It's time to ease the capital austerity

SHAREHOLDERS have been clamouring for their fair share of returns in recent years. But if companies want to take advantage of a low point in the commodity cycle they’ve got to wean themselves off those short-term investors.
It's time to ease the capital austerity It's time to ease the capital austerity It's time to ease the capital austerity It's time to ease the capital austerity It's time to ease the capital austerity


Andrew Duffy

That’s the view Ernst and Young mining leader Mike Elliott has arrived at after completing a long-term study of the mining sector.

Elliott, along with his colleagues at EY, has shown that well-timed acquisitions can drive some of the best returns in the long term.

There’s one big problem though. While that approach makes sense on paper, big companies in particular are finding it hard to find support to go deal hunting.

“Companies have felt a large amount of pressure to return capital because essentially the market lost trust in the way they were allocating it,” Elliott said.

“In many ways the low returns that were observed 18 months to two years ago really inspired that movement from shareholders.”

Short term focus

The commodity super cycle attracted non-traditional investors to the resource space, and that influence has pushed a number of companies into making larger capital returns in recent years.

There are signs that trend might be starting to change, however, with Elliott’s research showing a number of big firms cutting dividends.

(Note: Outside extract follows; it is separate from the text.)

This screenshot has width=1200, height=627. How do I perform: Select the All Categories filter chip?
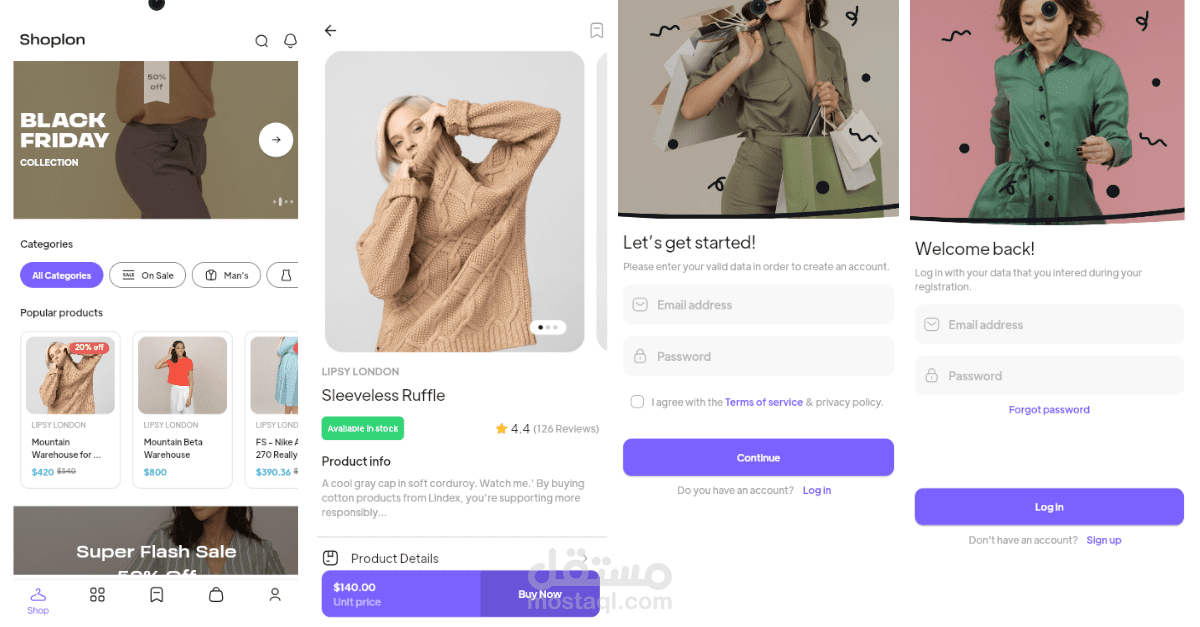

Vale, Teck Resources, Freeport-McMoRan, First Quantum Minerals, Cliffs Natural Resources and Peabody Energy all cut dividends in 2015, and there are other signs suggesting companies might be placing a greater emphasis on growth.

“Sometimes right at the point of the tide turning you can’t really tell if it’s coming in or going out,” Elliott said.

“I think we may well be in that particular state now.

“We’re shifting from the period of capital austerity that has been imposed in the last couple of years to seeing some of the more traditional long term investors saying if you don’t start looking at growth then you may miss the opportunities that are emerging.”

In the wider sector the focus on short term returns has opened a window for private capital.

Private equity is not subject to pressure from short term investors, and that freedom gives it more leeway to make counter cyclical investments.

“There are a lot of very sound reasons as to why you would be counter cyclical if you could,” Elliott said.

“If you can be counter cyclical then you can buy cheap and sell high. You can construct at a low cost when there’s plenty of resources and you can time your entry just as prices are rallying.”

Mixed messages

In recent weeks we’ve seen a major shareholder in BHP push for a more growth-oriented strategy, and that approach makes perfect sense.

Right now debt is relatively cheap and small and large companies alike still have a strong pipeline of growth projects.

Taking stock of the current climate, the gold sector has seen its fair share of deal making and many executives have tipped that trend to continue.

The number of mineral sands deals has also jumped as miners and developers make a punt on prices finally bottoming out.

There are still signs of big capital returns playing out, however, with Rio undertaking a share buyback in order to curry favour with some investors.

Elliott said that approach might work in the short term but it was “anathema” to the long-term model.

He said it was yet more evidence of a clash between short and long term investors.

“The length of the super cycle meant we were in an upswing for so long that the correction seemed really strange to a lot of investors and to some extent the companies themselves,” he said.

“This is a cyclical business though. It will have its ups and downs. You’ve got to be able to prepare your business to operate in all of those circumstances.”

While all companies have a diverse register the challenge of balancing out competing investors is a particular test for big companies.

Moving forward Elliott said those companies needed to find a way to transition away from the short-term stakeholders.

“Companies need to – not radically – but progressively wean themselves off that cash and switch that back to the more traditional long-term money,” he said.